En Europe, l’évaluation des risques ex ante (principe de précaution) préside à la régulation, tandis qu’aux États-Unis, l’évaluation se fait ex-post, avec une garantie de prise en charge des conséquences (class action, indemnisation pécuniaire). En Europe, le risque pris en considération ne se limite pas aux dangers que le consommateur pourrait courir, mais aussi aux implications pour les conditions de travail et la santé et la sécurité au travail – ce qui est absent aux États-Unis. L’harmonisation comporte dès lors plusieurs dangers. Premièrement, l’affaiblissement du principe de précaution, sans que pour autant la prise en charge de cette absence de protection soit instaurée en échange ; ensuite, bien sûr la possibilité d’offrir un choix entre deux systèmes de normalisation, un choix qui s’opérerait sur la base des coûts uniquement, puisqu’effectué par des acteurs économiques ; et finalement, un recul possible de la protection des travailleurs.
Qui plus est, les négociateurs s’apprêtent à mettre en place un « conseil de coopération réglementaire transatlantique », qui échapperait totalement au contrôle démocratique et au regard des syndicats, mais qui aurait la compétence d’édicter de nouvelles normes transatlantiques3.

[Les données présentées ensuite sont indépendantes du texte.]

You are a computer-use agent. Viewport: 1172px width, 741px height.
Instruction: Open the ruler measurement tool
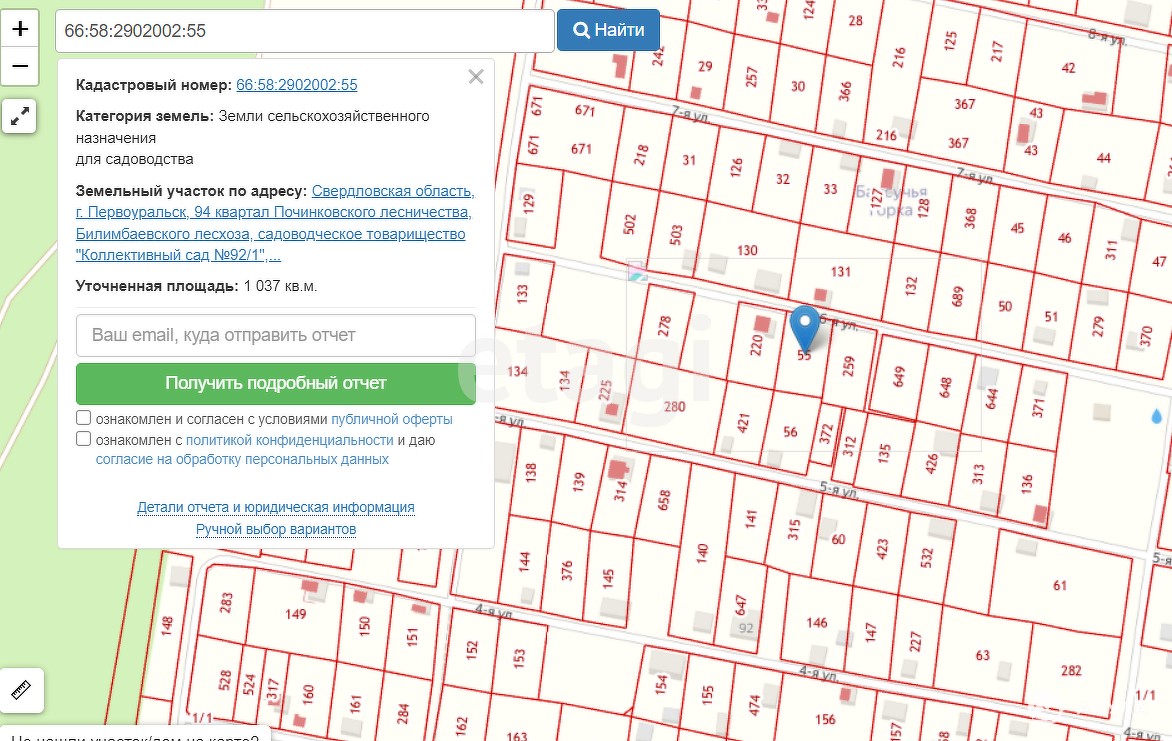pos(21,690)
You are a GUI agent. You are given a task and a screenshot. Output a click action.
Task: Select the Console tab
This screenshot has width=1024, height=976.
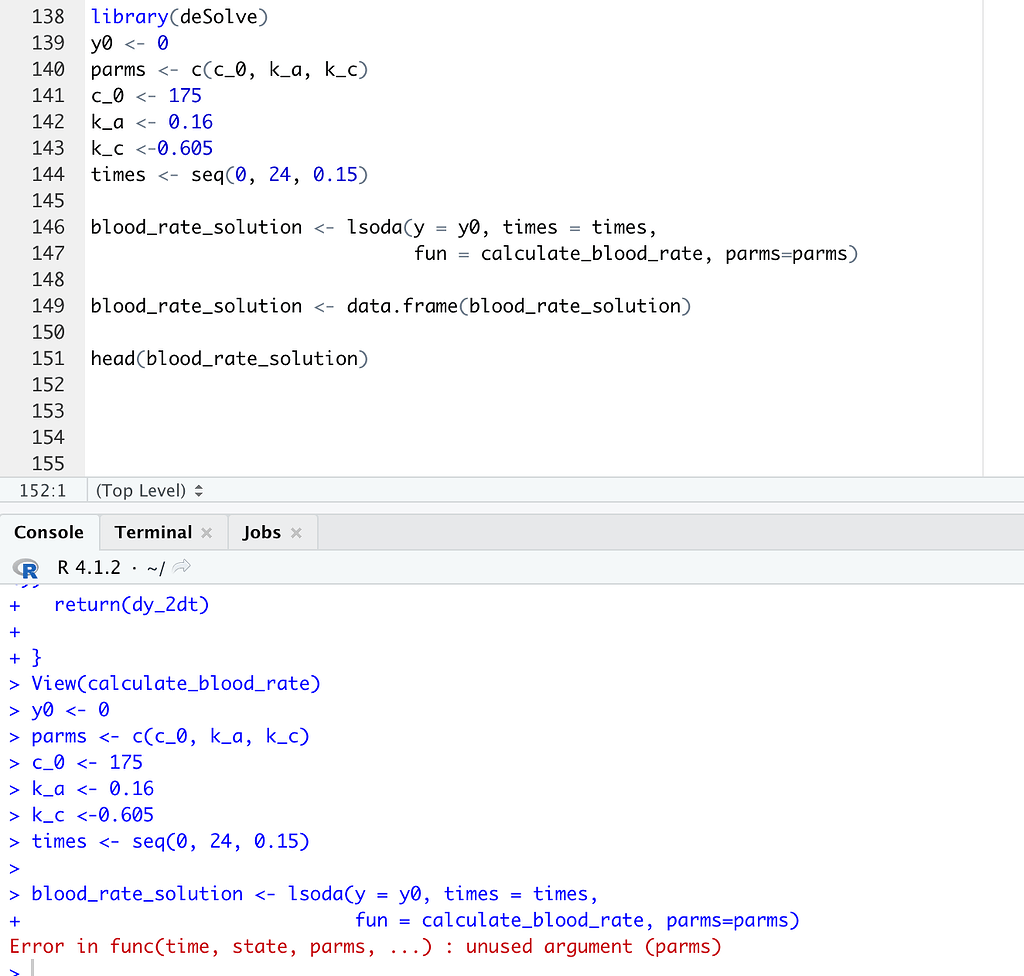[x=49, y=531]
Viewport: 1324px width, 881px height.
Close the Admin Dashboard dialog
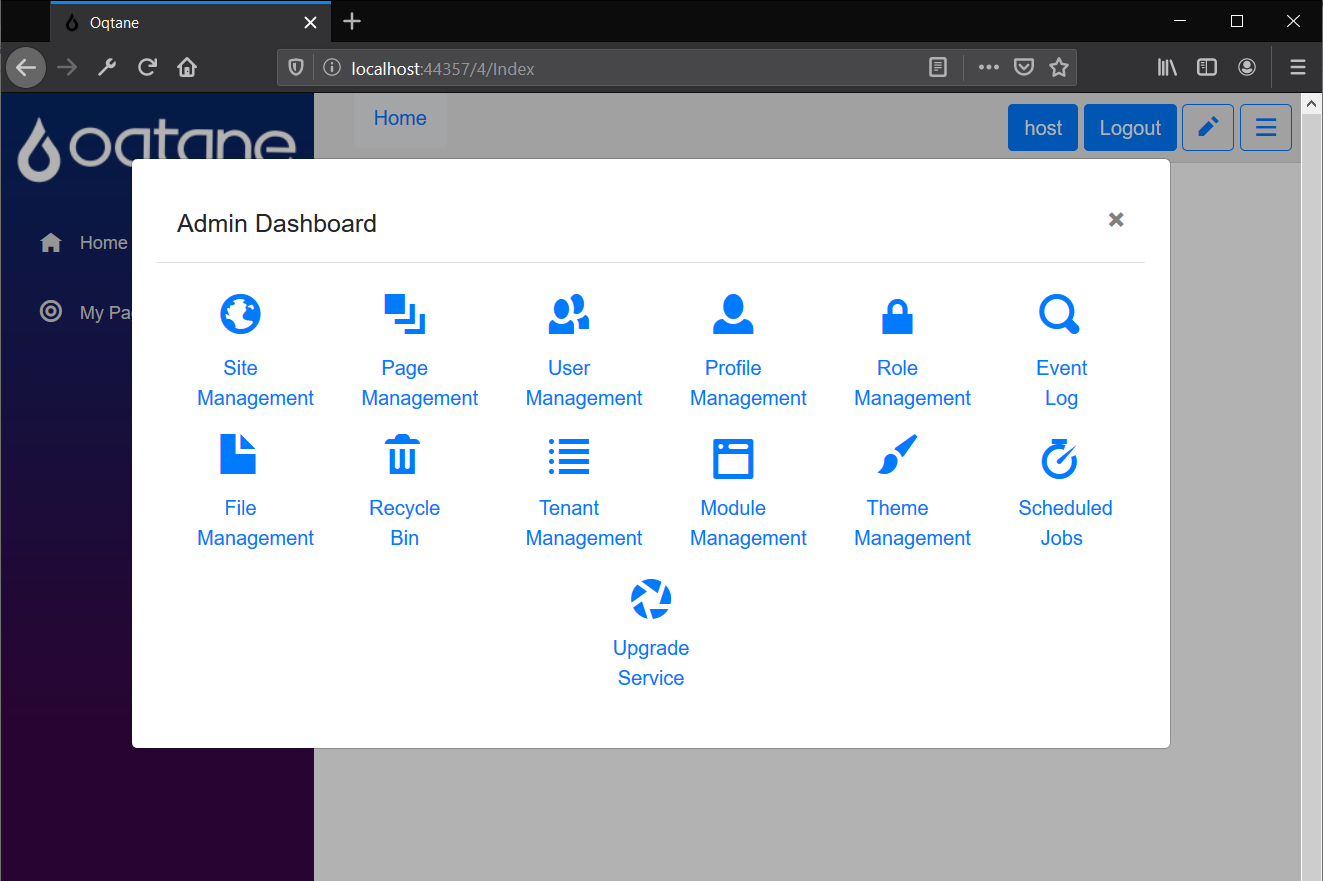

– Liberté de circulation des personnes
Alors que l’ensemble des circulations des biens et des moyens financiers devra être libéralisé, la circulation des personnes n’est envisagée que sous forme de « prestation de service mode-iv » soumise à la règle du pays d’origine, de transfert intra-groupe, ou de tourisme. La mobilité et la migration ne sont considérées que par le biais de l’intérêt économique que le déplacement des travailleurs peut apporter. Le droit fondamental de la liberté de circulation n’apparaît nulle part. Il serait pourtant logique et conséquent de libéraliser la circulation des personnes de la même manière que celle des biens ou moyens financiers, en garantissant une égalité de traitement et des droits et une application de la législation du lieu de travail.

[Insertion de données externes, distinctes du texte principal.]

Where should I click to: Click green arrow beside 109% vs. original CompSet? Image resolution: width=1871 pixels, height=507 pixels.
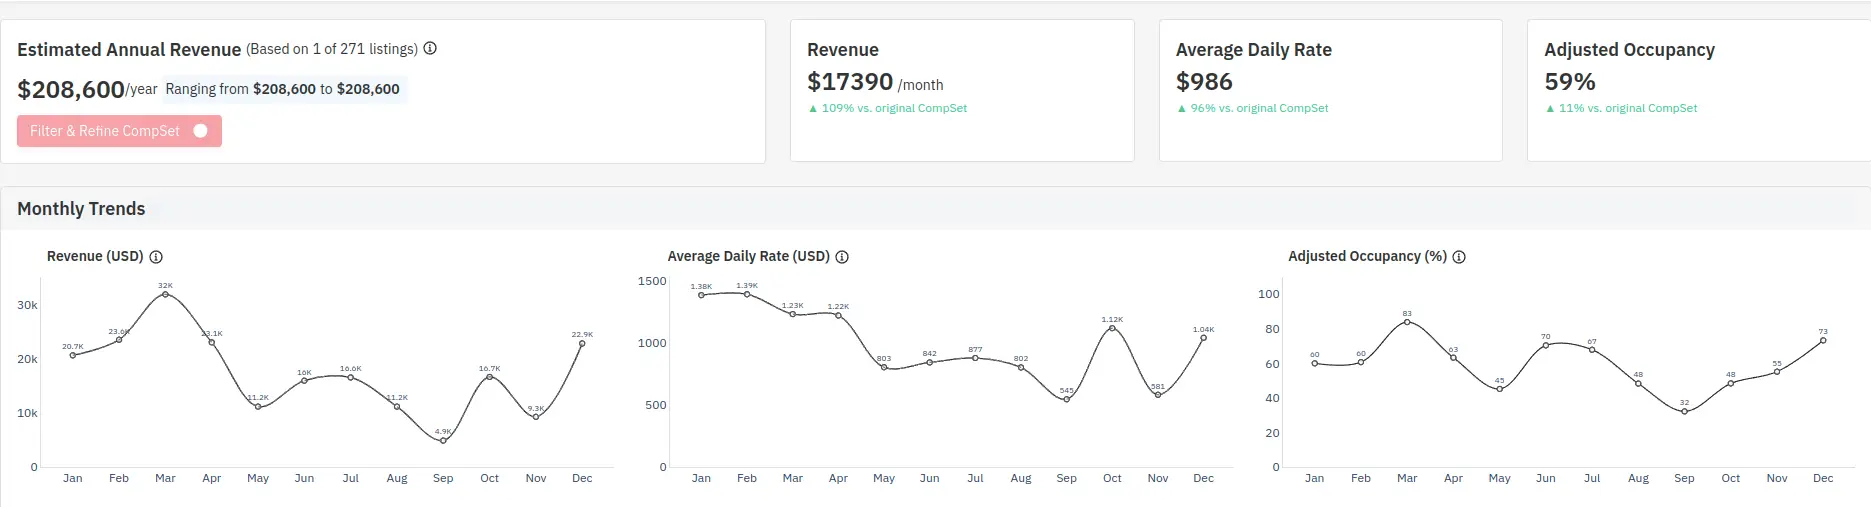813,109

Dans le cadre de l’accès aux marchés du travail, la reconnaissance mutuelle des diplômes et qualifications est nécessaire.
– Développement durable
Les traités de libre-échange comportent traditionnellement un chapitre dit de « développement durable » qui englobe des dispositions du domaine du droit social et du travail, de l’écologie, de la protection du climat et du droit des animaux, et du monde rural. Notre expérience syndicale nous apprend à être extrêmement circonspects vis-à-vis d’une telle approche. Contrairement aux autres chapitres de ces traités, aucun mécanisme de résolution des conflits et aucune possibilité de sanctions en cas de violation du traité n’est prévue. Par ailleurs, la rédaction des articles relatifs au sujet du droit social est peu détaillée, et n’offre que très peu de possibilités de mise en œuvre (c’est-à-dire d’être invoqués devant une juridiction) – contrairement à l’ensemble des articles traitant de la matière économique et technique qui sont très élaborés et offrent la possibilité de sanctions en cas de violation.

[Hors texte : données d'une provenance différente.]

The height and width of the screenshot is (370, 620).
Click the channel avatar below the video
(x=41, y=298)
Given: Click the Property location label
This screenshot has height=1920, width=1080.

Sur les questions de responsabilité sociale, il apparaît nécessaire d’instaurer un droit d’alerte technologique dans l’esprit du droit de retrait qui existe dans le Code du travail français avec une protection pour le lanceur d’alertes.
– Service public
Les négociations semblent s’orienter actuellement vers une ouverture à la privatisation du service public par une technique dite de « liste négative ». Ceci consiste à lister l’ensemble des services publics qui ne sont pas ouverts à la privatisation et soumis à la concurrence – sous-entendant bien sûr que tous les services non mentionnés explicitement le seront. Or, dans le passé, l’expérience nous a enseigné que des problèmes de définition ou de formulation ouvrent des portes dérobées à une privatisation au-delà de ce qui était prévu lors de la négociation, et que tout type de service qui émerge pour répondre à des besoins nouveaux serait automatiquement de nature privée, car non inclus dans la liste négative. La CGT reste attachée, bien entendu, au maintien du service public, et s’oppose à la privatisation fut-elle à travers une approche d’une liste négative ou une « liste positive », autre technique parfois utilisée dans les traités de libre-échange. Cette dernière trouve parfois une acceptation parmi quelques syndicats en Europe parce qu’elle consiste à lister explicitement et seulement les types de service qui sont ouverts à la privatisation, à l’exclusion de tout autre. Ceci protègerait contre tout imprévu, et demanderait une renégociation pour des nouveaux services qui pourraient émerger à l’avenir. La CGT ne partage pas cette vision des choses.
– Risques de dérégulation
Pour parvenir à une relation d’échange débarrassée de toute régulation, les négociateurs européens et américains semblent s’entendre sur la mise en place d’un mécanisme de règlement des différends investisseur privé–État.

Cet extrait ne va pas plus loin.